◆ **Work request**
Starting at the beginning of the entries and going on through the line that contains "taskbar-search: Search is", can you format those lines as a numbered list with blank lines dropped? Leave the pictures out of your answer.

◆ **Given records**
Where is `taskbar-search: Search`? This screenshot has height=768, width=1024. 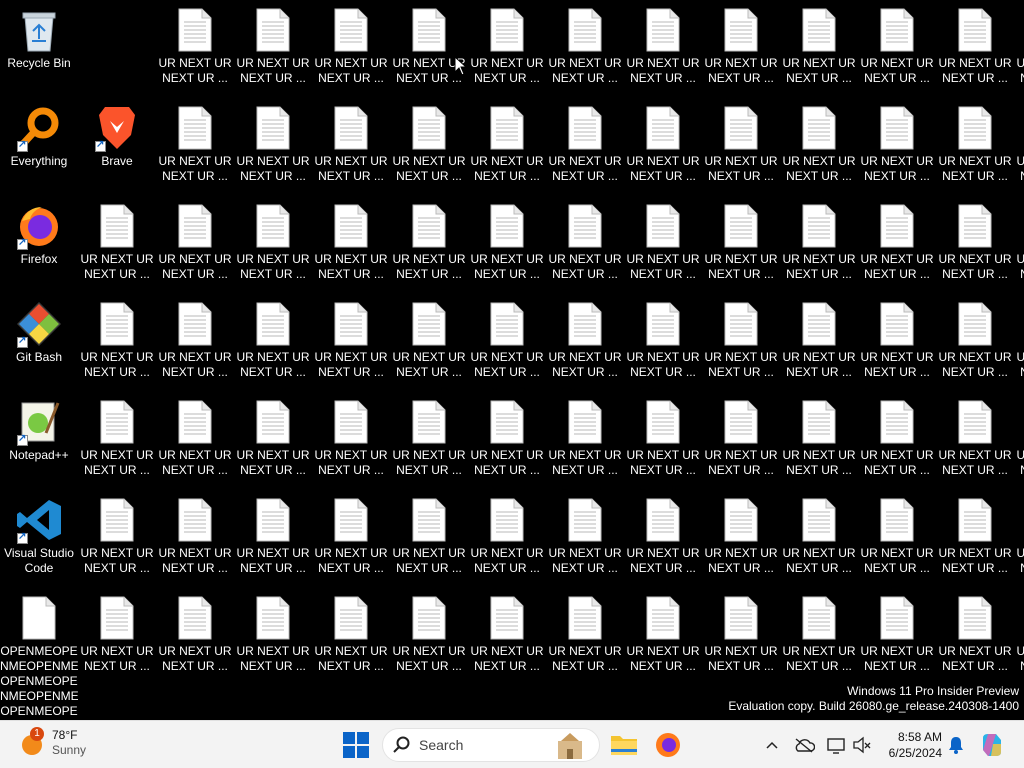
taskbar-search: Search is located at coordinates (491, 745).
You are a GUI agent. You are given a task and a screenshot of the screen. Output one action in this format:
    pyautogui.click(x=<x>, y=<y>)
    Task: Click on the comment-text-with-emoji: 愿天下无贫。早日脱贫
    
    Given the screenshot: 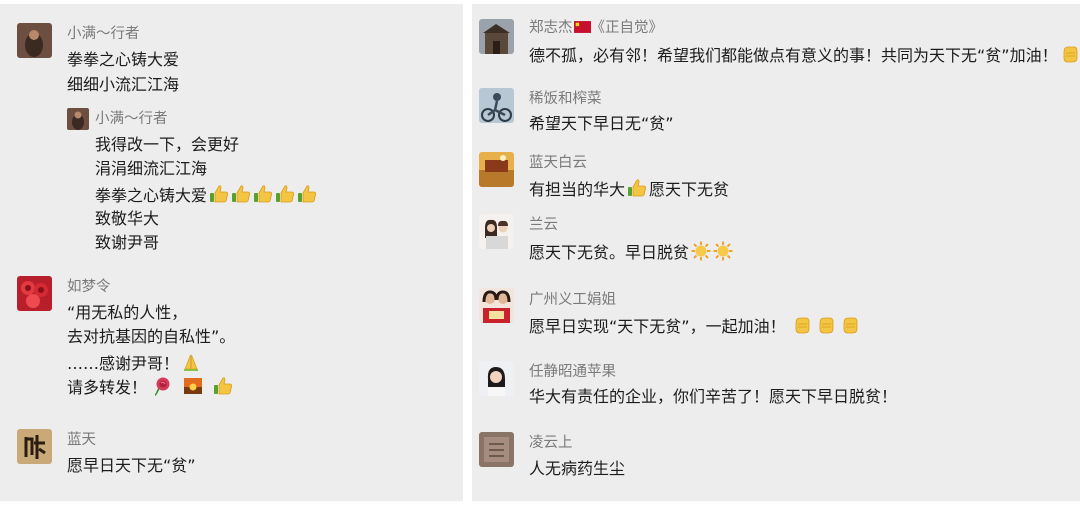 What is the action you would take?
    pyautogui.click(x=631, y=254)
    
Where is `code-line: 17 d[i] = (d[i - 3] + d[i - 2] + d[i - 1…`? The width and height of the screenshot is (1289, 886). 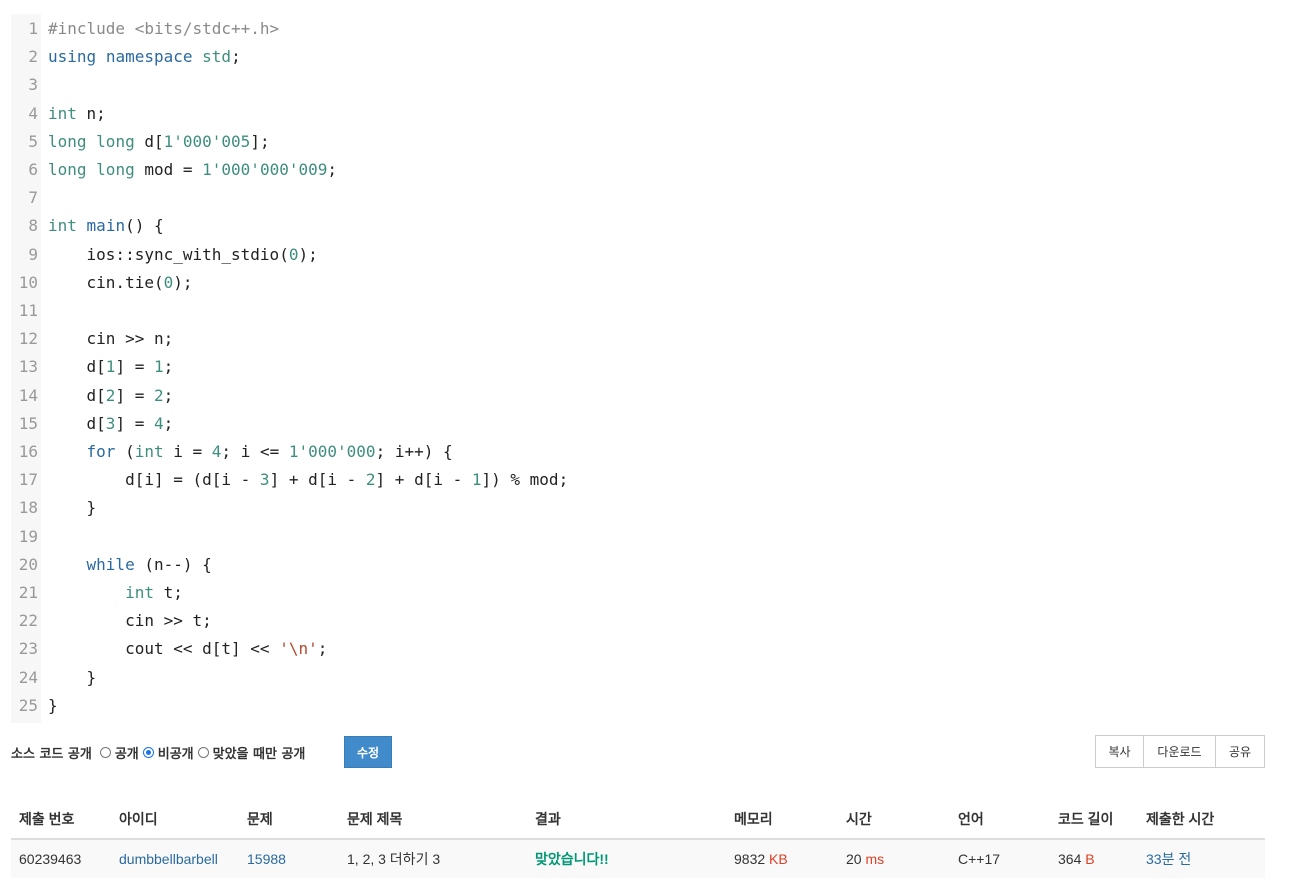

◆ **Answer section**
1. Where is `taskbar-search: Search`? This screenshot has height=768, width=1024. 
2. taskbar-search: Search is located at coordinates (491, 745).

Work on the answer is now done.